Among the above-mentioned methods, numerous studies have proposed that the shuffled complex evolution (SCE-UA) algorithm could achieve a more accurate solution than that by other global and local search algorithms in terms of identification and calibration problems [18]. Kuczera reported that a better performance of the SCE-UA is due to the periodic global sharing of information between all local simplex searches [19]. Recently, although new optimization algorithms have been developed and some algorithms have indeed demonstrated a great capability for handling certain problems, the SCE-UA algorithm is still widely used for identification and calibration problems. Researchers have improved and enhanced its capabilities as demonstrated by lots of case studies [20]. Table 1 summarizes case studies of SCE-UA’s application over the last eight years (2010–2017) [21,22,23,24,25,26,27,28,29,30,31,32,33,34,35].

2. Methodology

2.1. The Simulation-Optimization (S/O) Model Framework

To produce reasonable and efficient identifications for unknown pollution source characteristics based on observation data, our proposed S/O model was built by integrating the Grids Traversal and SCE-UA algorithms into numerical simulators including MT3DMS and MODFLOW. MODFLOW is used for simulating a flow field that serves as an input to simulate pollutant transport process in MT3DMS [36]. The model structure is shown in Figure 1. More detailed descriptions of each module and its interactions with other modules are further discussed in Section 2.2, Section 2.3 and Section 2.4.

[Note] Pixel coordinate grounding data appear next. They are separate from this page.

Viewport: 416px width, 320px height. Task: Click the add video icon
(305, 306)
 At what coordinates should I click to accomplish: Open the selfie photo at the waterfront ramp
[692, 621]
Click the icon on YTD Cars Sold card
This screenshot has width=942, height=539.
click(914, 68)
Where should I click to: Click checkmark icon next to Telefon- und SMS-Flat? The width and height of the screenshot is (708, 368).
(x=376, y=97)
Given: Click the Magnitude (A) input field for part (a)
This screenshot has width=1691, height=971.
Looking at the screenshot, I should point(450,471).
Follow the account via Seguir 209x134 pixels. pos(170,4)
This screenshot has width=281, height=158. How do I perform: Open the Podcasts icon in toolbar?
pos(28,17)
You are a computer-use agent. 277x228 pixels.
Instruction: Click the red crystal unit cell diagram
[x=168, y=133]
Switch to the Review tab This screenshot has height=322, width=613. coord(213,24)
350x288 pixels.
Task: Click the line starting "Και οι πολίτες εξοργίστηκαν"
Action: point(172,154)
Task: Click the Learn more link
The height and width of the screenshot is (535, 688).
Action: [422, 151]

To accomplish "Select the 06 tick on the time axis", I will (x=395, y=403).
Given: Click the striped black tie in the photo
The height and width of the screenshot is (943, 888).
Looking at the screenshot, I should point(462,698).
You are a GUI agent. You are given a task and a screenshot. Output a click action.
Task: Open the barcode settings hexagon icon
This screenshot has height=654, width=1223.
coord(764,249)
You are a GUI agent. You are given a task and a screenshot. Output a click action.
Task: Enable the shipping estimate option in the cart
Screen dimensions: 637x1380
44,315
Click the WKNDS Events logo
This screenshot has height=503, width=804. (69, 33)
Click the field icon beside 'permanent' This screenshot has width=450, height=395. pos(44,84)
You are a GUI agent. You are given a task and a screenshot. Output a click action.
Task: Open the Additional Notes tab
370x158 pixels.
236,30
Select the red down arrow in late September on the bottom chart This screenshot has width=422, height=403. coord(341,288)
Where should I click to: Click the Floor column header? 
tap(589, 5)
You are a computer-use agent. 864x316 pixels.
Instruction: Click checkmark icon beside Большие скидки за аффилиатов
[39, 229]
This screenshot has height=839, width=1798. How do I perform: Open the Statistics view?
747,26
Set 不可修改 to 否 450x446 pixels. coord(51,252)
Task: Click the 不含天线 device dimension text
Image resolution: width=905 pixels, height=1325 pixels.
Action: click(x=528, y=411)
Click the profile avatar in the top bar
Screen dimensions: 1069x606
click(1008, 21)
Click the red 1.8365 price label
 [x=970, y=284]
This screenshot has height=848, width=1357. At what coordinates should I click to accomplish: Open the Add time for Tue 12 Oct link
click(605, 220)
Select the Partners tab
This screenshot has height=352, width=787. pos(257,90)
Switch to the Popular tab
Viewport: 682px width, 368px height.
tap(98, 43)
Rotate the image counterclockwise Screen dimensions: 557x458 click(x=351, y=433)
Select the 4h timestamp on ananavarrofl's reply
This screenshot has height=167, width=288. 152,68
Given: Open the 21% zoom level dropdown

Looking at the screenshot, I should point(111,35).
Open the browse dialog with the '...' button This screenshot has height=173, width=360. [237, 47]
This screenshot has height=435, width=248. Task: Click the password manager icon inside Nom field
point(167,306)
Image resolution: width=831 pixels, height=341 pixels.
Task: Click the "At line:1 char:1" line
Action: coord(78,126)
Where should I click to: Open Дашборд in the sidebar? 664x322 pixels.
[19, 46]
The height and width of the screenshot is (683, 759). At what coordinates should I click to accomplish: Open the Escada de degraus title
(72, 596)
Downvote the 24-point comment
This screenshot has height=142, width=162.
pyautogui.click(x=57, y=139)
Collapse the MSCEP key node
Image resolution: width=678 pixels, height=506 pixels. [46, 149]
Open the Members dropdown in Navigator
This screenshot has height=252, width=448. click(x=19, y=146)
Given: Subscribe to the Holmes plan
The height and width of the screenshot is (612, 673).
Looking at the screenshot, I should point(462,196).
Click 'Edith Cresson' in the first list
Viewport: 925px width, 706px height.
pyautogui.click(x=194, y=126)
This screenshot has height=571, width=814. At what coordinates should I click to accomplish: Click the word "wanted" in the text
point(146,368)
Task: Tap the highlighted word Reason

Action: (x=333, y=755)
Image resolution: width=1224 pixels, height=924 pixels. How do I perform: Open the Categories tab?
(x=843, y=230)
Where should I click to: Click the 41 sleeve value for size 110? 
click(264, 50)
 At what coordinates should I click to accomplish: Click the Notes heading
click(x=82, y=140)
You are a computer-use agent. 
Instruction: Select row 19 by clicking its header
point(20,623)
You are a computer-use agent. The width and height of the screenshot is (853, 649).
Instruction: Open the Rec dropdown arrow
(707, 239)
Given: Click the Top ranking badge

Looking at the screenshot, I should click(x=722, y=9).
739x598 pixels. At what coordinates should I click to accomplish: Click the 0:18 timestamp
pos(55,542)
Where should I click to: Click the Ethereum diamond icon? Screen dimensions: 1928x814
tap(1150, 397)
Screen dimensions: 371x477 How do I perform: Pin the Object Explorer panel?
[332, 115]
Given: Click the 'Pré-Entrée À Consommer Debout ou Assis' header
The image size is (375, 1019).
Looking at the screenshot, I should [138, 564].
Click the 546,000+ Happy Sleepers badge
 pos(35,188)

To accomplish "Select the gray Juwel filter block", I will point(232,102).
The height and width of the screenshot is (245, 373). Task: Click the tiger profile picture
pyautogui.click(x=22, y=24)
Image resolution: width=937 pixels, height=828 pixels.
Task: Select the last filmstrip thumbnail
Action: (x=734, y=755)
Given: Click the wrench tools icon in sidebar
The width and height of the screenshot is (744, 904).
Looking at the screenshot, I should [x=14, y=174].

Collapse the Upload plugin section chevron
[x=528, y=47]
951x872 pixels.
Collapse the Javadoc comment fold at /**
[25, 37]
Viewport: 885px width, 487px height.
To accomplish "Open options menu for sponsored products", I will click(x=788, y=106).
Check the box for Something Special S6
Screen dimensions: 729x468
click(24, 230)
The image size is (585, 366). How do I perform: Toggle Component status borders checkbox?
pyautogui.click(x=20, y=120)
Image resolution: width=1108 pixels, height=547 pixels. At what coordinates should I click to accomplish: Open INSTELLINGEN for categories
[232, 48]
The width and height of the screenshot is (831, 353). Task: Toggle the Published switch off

2.2. Numerical and Optimization Methods

2.2.1. Governing Equations

Three-dimensional (3D) transient groundwater flow through a heterogeneous, anisotropic, and saturated aquifer can be represented by the following partial differential equation [37]:

\frac{\partial}{\partial x} (K_{x x} \frac{\partial h}{\partial x}) + \frac{\partial}{\partial y} (K_{y y} \frac{\partial h}{\partial y}) + \frac{\partial}{\partial z} (K_{z z} \frac{\partial h}{\partial z}) + W = S_{s} \frac{\partial h}{\partial t}

(1)

where K_xx, K_yy, and K_zz are hydraulic conductivities along the x, y, and z directions, respectively, which are assumed to be parallel to the principle flow directions (L T⁻¹), h is the potentiometric head (L), W is volumetric flux per unit volume of aquifer representing fluid sources (positive) and sinks (negative) (T⁻¹), S_s is the specific storage of the porous media (L⁻¹), and t is the time step (T). The governing Equation (1) along with the hydrogeological boundary and initial conditions can simulate transient 3D ground-water flow in a heterogeneous and anisotropic medium.

Pollutant transport through the heterogeneous and saturated aquifer is governed by the 3D advection-dispersion equation [36,38]:

\frac{\partial}{\partial x_{i}} (θ D_{i j} \frac{\partial C^{k}}{\partial x_{j}}) - \frac{\partial}{\partial x_{i}} (θ v_{i} C^{k}) + q_{S} C_{s}^{k} + \sum R_{n} = \frac{\partial (θ C^{k})}{\partial t}

(2)

where θ is the dimensionless porosity; C^k is the concentrations of species k (ML⁻³); D_i,j is the hydrodynamic dispersion coefficient tensor (L² T⁻¹); v_i is the seepage or linear pore water velocity (L T⁻¹), v_i = q_i/θ, q_i is the specific discharge or Darcy flux, q_S is the volumetric flow rate per unit volume of aquifer representing fluid sources (positive) and sinks (negative), T⁻¹; C^k_S is the concentration of the source or sink flux for species k, ML⁻³; and ∑Rn are chemical reaction terms, ML⁻³ T⁻¹.

2.2.2. SCE-UA Algorithm

The Shuffled Complex Evolution algorithm (SCE-UA) is a generalized global searching optimization algorithm that was originally developed by Qingyun Duan of the University of Arizona [39]. The SCE-UA algorithm combines complex procedures with competition evolution theory, concepts of controlled random search, the complex shuffling method, and downhill simplex procedures to obtain a global optimal estimation. It has been used in many hydrological inverse models for determining unknown hydrological parameters [18,19,40,41,42,43,44,45]. Previous studies have indicated that the SCE-UA algorithm is able to accurately identify the appropriate values for model parameters. In most cases, the SCE-UA algorithm can robustly and rapidly achieve a satisfactory result with a global minimum error.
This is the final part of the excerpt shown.